** Text under study **
# Functional imaging of time on task and the involvement of dopaminergic and cholinergic substrates in cognitive effort and reward

**Authors:** Chiara Orsini, Julia E. Bosch, Karin Labek, Roberto Viviani

PMC · DOI: 10.1038/s41598-026-37370-9 · Scientific Reports · 2026-02-09

## TL;DR

This study explores how the brain manages increasing cognitive effort over time and how rewards influence this process, highlighting the role of specific brain regions.

## Contribution

The study identifies the basal forebrain as a key region involved in sustaining cognitive effort modulated by reward levels.

## Key findings

- Activity related to time on task peaks in the anterior cingulate cortex and involves motor and somatosensory regions.
- The ventral striatum reflects reward levels but not effort-reward trade-offs.
- The basal forebrain shows increased activity with time on task and is sensitive to reward levels.

** Excerpted records **
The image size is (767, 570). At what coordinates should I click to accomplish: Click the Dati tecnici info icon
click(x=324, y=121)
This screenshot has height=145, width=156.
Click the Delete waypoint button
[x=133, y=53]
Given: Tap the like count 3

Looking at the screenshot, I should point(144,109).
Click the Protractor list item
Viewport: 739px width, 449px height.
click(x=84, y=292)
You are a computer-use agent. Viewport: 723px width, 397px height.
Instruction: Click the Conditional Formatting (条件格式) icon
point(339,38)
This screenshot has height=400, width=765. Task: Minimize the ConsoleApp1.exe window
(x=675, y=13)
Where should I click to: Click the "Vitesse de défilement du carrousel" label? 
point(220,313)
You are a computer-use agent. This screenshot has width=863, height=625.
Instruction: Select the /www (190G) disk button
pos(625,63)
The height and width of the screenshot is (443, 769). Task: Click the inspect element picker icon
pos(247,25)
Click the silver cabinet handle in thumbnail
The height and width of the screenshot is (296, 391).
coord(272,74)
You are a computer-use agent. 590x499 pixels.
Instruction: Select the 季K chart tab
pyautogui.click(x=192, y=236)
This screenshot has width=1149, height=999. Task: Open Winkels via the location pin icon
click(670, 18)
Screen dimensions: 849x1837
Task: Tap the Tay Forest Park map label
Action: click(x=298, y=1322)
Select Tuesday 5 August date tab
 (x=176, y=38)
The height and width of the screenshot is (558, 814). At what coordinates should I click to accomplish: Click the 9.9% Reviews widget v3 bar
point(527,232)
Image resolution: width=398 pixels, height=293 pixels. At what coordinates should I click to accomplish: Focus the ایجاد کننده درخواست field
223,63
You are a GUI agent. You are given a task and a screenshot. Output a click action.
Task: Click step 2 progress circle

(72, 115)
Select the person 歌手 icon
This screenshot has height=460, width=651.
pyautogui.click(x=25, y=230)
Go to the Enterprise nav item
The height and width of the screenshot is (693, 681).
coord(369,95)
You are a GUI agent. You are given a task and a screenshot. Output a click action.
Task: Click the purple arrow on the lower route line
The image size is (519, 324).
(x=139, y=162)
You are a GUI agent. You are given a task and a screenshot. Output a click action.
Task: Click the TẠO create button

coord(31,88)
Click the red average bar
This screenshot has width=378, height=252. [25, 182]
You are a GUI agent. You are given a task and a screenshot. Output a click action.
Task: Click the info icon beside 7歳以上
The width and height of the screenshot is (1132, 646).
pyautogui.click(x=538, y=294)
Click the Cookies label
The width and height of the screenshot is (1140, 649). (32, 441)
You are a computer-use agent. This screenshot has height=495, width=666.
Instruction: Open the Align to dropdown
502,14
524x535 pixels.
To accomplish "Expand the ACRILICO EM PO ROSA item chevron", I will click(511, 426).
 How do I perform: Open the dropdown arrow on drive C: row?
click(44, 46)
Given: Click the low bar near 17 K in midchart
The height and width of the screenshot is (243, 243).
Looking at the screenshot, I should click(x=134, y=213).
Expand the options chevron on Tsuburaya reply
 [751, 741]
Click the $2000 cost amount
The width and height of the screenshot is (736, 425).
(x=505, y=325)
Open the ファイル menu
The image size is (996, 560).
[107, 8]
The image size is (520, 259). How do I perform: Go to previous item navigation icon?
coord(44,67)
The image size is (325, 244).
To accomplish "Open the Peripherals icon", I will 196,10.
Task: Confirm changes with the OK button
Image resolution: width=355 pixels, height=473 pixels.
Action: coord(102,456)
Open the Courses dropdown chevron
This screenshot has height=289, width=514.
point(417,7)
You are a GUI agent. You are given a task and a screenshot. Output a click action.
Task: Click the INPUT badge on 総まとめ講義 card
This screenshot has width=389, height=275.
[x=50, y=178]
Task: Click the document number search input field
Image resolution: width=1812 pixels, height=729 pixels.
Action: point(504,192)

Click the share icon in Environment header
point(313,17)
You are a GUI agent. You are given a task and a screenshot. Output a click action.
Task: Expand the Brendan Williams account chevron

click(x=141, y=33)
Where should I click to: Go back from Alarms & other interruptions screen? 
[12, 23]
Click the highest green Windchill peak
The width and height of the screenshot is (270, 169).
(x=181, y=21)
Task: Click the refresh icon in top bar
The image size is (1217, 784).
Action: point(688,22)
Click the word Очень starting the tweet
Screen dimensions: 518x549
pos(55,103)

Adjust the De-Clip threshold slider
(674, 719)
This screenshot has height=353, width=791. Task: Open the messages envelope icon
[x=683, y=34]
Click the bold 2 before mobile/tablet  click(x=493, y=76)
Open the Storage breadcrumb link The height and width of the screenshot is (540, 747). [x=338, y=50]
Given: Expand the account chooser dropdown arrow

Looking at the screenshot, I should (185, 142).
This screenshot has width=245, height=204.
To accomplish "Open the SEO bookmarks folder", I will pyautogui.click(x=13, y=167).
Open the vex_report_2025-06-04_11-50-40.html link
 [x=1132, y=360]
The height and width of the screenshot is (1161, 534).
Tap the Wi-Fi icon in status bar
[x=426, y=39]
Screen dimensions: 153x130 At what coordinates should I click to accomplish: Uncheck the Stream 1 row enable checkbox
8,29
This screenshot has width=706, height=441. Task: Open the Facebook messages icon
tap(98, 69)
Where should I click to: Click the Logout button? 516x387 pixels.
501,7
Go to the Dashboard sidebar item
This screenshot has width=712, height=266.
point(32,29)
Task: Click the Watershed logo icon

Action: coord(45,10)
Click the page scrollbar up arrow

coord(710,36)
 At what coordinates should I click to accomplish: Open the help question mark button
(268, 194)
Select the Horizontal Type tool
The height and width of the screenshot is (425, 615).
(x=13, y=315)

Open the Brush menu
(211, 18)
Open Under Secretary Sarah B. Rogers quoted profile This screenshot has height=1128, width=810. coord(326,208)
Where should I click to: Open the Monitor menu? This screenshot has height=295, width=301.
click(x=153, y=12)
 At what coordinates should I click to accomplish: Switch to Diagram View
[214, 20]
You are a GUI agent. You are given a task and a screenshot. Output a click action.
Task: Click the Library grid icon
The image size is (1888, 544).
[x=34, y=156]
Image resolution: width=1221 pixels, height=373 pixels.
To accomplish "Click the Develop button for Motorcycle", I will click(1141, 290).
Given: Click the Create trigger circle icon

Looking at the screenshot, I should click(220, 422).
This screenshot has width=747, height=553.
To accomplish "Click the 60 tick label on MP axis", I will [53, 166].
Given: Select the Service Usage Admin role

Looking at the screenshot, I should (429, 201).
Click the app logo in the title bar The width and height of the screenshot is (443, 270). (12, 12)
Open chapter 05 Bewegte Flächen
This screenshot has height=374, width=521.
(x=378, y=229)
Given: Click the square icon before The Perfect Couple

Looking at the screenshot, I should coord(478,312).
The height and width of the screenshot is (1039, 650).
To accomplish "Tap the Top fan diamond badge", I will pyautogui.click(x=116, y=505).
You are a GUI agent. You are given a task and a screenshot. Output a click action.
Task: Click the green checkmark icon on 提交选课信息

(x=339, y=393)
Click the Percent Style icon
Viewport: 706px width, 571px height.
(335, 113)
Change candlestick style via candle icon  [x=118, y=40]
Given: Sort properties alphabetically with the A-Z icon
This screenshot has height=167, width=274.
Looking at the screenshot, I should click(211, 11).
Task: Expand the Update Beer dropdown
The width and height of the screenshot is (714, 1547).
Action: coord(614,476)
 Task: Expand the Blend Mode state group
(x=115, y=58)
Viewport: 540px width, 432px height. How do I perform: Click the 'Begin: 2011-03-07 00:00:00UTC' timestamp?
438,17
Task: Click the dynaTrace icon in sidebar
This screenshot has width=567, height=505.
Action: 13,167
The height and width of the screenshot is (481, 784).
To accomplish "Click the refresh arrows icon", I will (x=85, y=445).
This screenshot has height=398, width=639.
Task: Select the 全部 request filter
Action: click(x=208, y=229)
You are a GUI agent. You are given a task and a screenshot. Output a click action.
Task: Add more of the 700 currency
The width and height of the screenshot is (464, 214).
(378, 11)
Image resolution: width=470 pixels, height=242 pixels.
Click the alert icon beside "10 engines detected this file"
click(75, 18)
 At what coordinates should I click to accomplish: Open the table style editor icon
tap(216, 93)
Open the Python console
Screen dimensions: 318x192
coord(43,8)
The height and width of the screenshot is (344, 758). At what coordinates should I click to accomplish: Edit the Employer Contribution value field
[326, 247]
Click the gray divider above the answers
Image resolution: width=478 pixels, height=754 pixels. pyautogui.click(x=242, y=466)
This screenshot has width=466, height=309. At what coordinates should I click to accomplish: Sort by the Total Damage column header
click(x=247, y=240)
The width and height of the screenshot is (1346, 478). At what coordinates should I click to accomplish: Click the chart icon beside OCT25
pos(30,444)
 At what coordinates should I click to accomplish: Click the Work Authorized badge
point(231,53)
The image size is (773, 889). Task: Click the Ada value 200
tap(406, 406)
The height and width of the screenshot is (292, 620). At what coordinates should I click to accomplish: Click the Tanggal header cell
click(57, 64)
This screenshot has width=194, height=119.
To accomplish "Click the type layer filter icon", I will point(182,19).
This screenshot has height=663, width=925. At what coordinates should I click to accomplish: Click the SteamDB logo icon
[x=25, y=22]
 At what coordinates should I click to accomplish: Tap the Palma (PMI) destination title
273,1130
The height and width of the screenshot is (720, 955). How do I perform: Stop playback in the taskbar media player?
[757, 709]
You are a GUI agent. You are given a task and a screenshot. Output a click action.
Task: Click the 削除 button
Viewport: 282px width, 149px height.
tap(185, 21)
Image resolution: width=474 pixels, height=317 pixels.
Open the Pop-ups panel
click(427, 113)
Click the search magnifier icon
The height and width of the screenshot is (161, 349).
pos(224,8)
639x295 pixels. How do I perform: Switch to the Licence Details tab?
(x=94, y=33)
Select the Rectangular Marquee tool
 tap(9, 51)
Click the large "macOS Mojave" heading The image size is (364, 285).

** List of tasks **
**A)** Translate this sentence from the study summary into Spanish: "The study identifies the basal forebrain as a key region involved in sustaining cognitive effort modulated by reward levels."
**B)** Decide whether each statement agrees with the study summary. Answer yes or no, and quote the words that decide it.
(i) The ventral striatum reflects effort-reward trade-offs.
(ii) Activity related to time on task peaks in the anterior cingulate cortex.
(iii) The basal forebrain shows decreased activity with time on task.
**C)** Duplicate everything in the study summary from "This study explores" down to "by reward levels.".

** Activity answers **
**A)** El estudio identifica el prosencéfalo basal como una región clave implicada en el mantenimiento del esfuerzo cognitivo modulado por los niveles de recompensa.

**B)**
(i) No: "The ventral striatum reflects reward levels but not effort-reward trade-offs."
(ii) Yes: "Activity related to time on task peaks in the anterior cingulate cortex"
(iii) No: "The basal forebrain shows increased activity with time on task"

**C)**
This study explores how the brain manages increasing cognitive effort over time and how rewards influence this process, highlighting the role of specific brain regions.

## Contribution

The study identifies the basal forebrain as a key region involved in sustaining cognitive effort modulated by reward levels.